「悪徳の栄え」わいせつ性認定──最高裁大法廷が有罪確定の判決

【東京 10月15日】

本日、最高裁判所大法廷(全15裁判官)は、フランスのマルキ・ド・サド原作の翻訳書『悪徳の栄え』の出版をめぐる刑事事件に対し、上告を棄却する判決を言い渡した。これにより、翻訳者の澁澤龍彦氏および出版社関係者に対する有罪判決が確定することとなった。

この事件は、1961年、翻訳文学である『悪徳の栄え』の一部がわいせつ文書に該当するとして、刑法175条(わいせつ文書頒布罪)違反で起訴されたことに始まる。翻訳者および出版社は「高い文学的価値がある作品で、わいせつにはあたらない」として無罪を主張していた。

しかし本日の判決では、「作品全体が性欲をいたずらに刺激し、一般人の健全な性的羞恥心を害する」として、地裁・高裁の判断を支持。罰金刑1万円の有罪が最終的に確定した。

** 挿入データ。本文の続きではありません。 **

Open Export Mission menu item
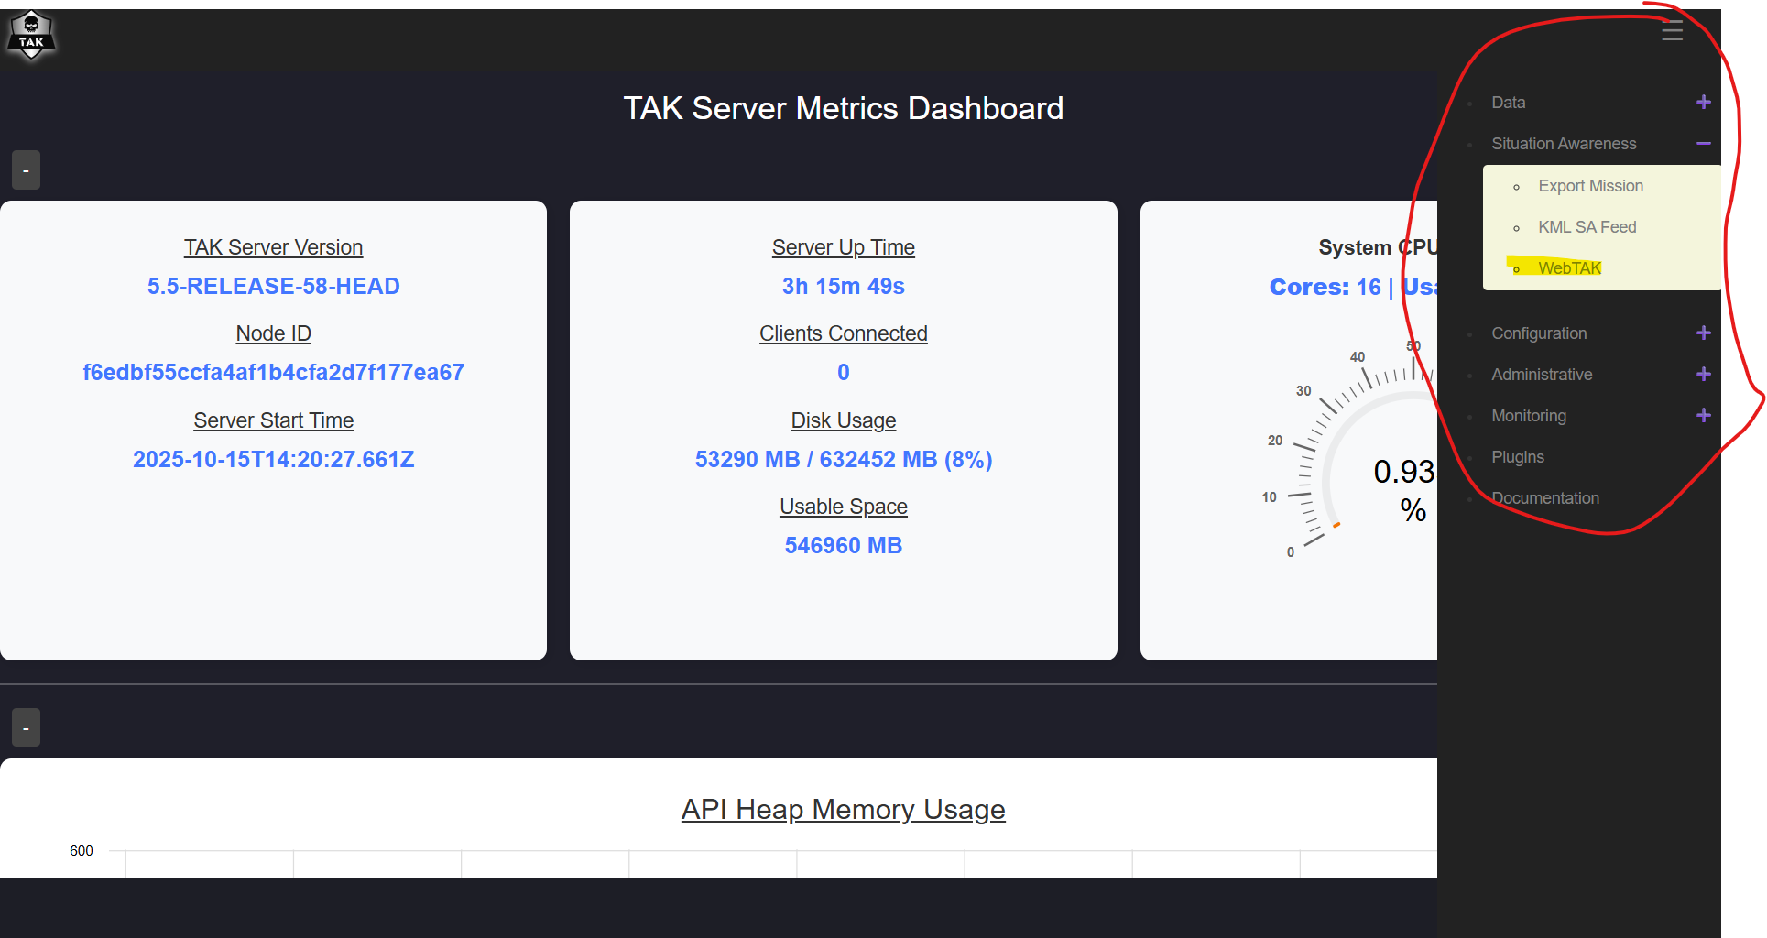The height and width of the screenshot is (938, 1767). [x=1590, y=186]
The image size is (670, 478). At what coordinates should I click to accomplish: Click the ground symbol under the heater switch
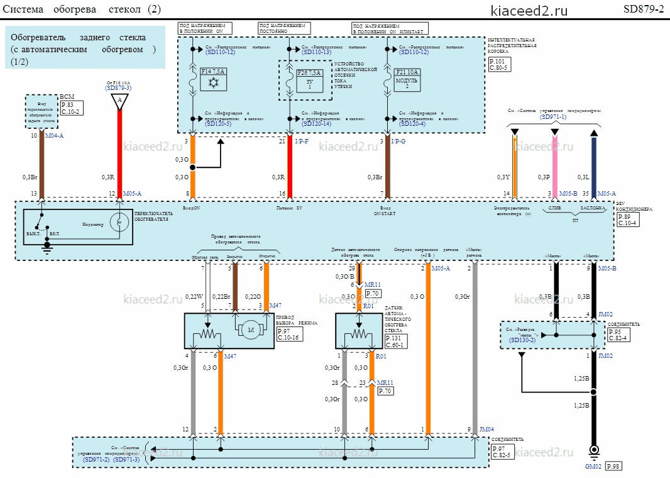pos(46,247)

この判決により、約8年間にわたる法廷闘争が終結したことになる。

一審以来、国内の言論・表現の自由をめぐる象徴的な裁判として注目されていた本事件は、翻訳文学であっても日本の刑法の適用を免れないという司法判断を社会に投げかけた格好だ。

澁澤氏の弁護団は、「表現の自由を不当に狭めるものであり、強く抗議する」との声明を発表。これに対し、保守系団体からは「出版物による風紀の乱れを防ぐ正当な判決」と評価する声も聞かれた。

翻訳文学に対する規制と芸術表現の境界。その線引きは、今後の出版業界と法曹界において大きな課題となりそうだ。